→ TASK DETAILS
Among the entries below, extract exactly the lines that run from the one with "Open the POLAR section" through the one with "This screenshot has width=821, height=655.", both ends included.

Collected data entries
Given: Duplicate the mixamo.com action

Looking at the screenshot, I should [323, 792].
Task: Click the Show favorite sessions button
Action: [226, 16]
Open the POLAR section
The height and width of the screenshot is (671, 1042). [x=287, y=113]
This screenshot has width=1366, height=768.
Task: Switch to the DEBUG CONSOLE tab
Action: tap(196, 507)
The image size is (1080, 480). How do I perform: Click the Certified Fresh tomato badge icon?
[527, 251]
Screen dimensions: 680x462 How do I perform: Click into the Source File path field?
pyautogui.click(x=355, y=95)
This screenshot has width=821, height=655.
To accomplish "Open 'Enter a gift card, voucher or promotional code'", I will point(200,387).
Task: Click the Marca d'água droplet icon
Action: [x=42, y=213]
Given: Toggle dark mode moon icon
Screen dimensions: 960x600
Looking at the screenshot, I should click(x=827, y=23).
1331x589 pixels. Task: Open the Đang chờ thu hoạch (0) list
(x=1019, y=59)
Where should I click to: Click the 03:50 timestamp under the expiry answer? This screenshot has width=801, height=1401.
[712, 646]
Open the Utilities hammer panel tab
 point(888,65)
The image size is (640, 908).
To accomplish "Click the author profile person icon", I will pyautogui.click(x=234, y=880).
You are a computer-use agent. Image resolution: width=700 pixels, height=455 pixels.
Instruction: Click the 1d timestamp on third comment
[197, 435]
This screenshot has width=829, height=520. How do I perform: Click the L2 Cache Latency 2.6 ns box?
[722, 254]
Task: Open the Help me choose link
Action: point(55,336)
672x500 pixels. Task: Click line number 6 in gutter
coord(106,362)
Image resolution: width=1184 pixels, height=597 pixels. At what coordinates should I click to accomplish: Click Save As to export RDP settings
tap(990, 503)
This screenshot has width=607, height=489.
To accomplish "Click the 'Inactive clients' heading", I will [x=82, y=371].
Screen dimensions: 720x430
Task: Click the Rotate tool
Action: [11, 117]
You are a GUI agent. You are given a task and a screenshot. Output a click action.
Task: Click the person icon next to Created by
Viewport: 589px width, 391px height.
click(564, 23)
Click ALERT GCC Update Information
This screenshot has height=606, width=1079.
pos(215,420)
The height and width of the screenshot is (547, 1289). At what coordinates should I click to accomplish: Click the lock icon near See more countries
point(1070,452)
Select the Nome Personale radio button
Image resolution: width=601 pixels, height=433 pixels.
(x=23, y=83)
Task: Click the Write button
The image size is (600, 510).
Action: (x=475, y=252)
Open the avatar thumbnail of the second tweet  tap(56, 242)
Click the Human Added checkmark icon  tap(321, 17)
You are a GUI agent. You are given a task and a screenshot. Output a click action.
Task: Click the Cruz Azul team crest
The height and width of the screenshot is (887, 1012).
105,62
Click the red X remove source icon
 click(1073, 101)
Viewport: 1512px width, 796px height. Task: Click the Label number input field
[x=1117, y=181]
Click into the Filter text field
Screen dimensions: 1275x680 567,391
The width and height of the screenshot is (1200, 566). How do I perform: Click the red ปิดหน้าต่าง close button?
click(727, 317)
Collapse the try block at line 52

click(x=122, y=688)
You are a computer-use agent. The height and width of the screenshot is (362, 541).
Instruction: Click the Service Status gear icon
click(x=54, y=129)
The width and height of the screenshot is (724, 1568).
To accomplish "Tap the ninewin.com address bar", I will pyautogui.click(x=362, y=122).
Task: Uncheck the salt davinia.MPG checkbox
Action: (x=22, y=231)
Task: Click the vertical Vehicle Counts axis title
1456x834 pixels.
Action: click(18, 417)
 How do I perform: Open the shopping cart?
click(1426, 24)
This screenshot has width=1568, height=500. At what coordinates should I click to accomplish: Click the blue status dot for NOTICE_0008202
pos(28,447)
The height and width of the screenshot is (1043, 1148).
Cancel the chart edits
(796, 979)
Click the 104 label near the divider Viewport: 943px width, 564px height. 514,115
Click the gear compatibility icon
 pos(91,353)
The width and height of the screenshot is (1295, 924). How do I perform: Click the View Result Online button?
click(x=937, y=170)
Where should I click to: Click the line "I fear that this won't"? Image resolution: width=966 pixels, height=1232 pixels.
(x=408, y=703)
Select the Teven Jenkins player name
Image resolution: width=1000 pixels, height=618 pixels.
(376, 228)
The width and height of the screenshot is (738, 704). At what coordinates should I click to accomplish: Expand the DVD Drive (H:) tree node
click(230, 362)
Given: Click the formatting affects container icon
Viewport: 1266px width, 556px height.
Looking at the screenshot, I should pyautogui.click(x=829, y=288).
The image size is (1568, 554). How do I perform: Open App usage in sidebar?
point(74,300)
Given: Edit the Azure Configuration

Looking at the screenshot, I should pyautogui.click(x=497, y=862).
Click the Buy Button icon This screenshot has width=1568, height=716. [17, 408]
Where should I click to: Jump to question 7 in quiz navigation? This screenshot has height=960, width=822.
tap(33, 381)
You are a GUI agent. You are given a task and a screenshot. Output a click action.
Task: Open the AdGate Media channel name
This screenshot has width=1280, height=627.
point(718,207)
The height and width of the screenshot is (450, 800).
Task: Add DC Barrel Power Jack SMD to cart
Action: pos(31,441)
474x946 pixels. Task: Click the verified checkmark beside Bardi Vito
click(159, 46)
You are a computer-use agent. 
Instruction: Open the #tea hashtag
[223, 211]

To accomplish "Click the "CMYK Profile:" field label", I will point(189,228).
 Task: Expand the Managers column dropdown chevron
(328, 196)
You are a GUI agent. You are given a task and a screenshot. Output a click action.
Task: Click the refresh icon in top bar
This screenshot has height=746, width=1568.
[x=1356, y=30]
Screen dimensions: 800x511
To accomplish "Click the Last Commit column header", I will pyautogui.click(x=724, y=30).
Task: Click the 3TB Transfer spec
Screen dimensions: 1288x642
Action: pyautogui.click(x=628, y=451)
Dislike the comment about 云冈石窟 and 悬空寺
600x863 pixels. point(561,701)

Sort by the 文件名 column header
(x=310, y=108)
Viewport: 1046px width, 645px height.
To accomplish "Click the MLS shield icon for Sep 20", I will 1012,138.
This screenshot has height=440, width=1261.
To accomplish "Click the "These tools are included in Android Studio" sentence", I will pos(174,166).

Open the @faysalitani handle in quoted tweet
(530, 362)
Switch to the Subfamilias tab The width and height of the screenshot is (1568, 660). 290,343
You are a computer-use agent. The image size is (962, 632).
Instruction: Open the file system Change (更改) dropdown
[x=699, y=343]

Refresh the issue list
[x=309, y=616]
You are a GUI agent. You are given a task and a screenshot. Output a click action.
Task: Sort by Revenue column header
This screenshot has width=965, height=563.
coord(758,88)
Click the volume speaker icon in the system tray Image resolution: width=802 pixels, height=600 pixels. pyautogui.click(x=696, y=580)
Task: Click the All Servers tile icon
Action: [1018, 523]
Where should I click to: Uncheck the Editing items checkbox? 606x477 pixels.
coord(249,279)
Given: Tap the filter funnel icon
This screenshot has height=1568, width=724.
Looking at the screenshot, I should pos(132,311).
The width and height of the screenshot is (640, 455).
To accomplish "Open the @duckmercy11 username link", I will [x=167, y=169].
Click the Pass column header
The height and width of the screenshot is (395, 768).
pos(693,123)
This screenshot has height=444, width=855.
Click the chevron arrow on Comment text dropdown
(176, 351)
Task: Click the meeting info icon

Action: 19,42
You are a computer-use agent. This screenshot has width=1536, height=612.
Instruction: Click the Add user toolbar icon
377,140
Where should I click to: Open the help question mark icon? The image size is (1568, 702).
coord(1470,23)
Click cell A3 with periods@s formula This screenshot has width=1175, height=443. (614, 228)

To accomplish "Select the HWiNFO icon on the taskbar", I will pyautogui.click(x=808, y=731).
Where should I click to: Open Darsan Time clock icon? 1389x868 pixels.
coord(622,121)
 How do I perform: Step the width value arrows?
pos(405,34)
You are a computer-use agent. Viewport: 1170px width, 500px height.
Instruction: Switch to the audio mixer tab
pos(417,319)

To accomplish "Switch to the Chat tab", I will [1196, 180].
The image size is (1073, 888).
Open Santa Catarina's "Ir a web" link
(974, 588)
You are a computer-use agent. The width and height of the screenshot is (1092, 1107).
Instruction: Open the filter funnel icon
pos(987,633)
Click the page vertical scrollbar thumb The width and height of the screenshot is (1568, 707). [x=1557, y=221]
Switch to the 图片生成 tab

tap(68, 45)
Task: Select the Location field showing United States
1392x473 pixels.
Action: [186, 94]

→ TASK ANSWER
Open the POLAR section
The height and width of the screenshot is (671, 1042). [x=287, y=113]
This screenshot has width=1366, height=768.
Task: Switch to the DEBUG CONSOLE tab
Action: tap(196, 507)
The image size is (1080, 480). How do I perform: Click the Certified Fresh tomato badge icon?
[527, 251]
Screen dimensions: 680x462 How do I perform: Click into the Source File path field?
pyautogui.click(x=355, y=95)
This screenshot has width=821, height=655.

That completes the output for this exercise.